The legally mandated slashing of interconnect rates across the mobile sector had many industry pundits claiming the full and final death of least cost routing (LCR). But, while the shift in market dynamics certainly changed the way the telephone management game was played, the recent release of low-cost bundle offerings means the death of LCR has turned out to be very exaggerated.
“Before one even gets to recent pricing shifts, it's important to note that LCR will always be an important cost management tool,” says Kevin Greig, Sales Manager at SS Telecoms, one of South Africa's leading telephony solution providers.
“Pricing in the market is variable, so there will always be a least cost route to follow. Granted, in certain phases, the savings may be more marked than in others, but LCR will always be an important cost management tool for most organisations.”

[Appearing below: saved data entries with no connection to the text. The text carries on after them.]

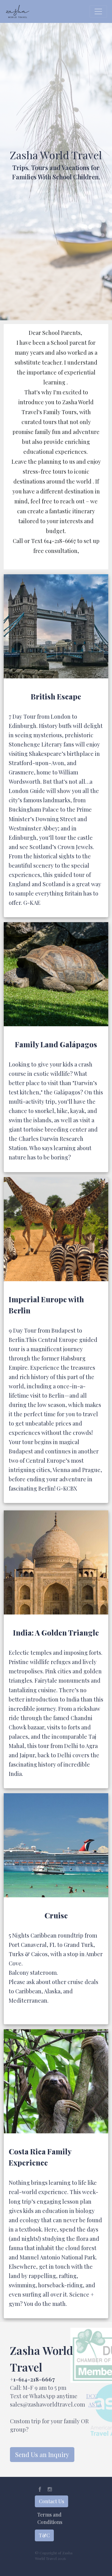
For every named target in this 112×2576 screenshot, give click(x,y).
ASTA (95, 2404)
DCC (92, 2396)
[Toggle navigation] (98, 11)
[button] (40, 2489)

General telephony cost management theory aside, the recent releases by various operators of low-cost bundle offerings has without doubt significantly improved the immediate savings on offer via LCR.
“Businesses should be taking advantage of this. The dynamic could change at any time, of course, so the long-term priority should be on ensuring the organisation has the permanent ability to analyse all costs, and automatically route via the cheaper option,” says Greig.
Greig also points out that LCR technology is not overly complex, or expensive. The LCR device or Premicell, for example, attaches easily to a standard company PABX switchboard. It contains a SIM card with a cellphone contract, and any calls made to a cellphone number are routed from the PABX via the optimum mobile route, instead of through the Telkom landline network and on to the cellphone.
“Yes, LCR is back,” concludes Greig. “But, honestly, it never went anywhere. With so many different providers and cost structures out there, LCR must be a fundamental part of any organisation's telephone management set-up. It really is as simple as that.”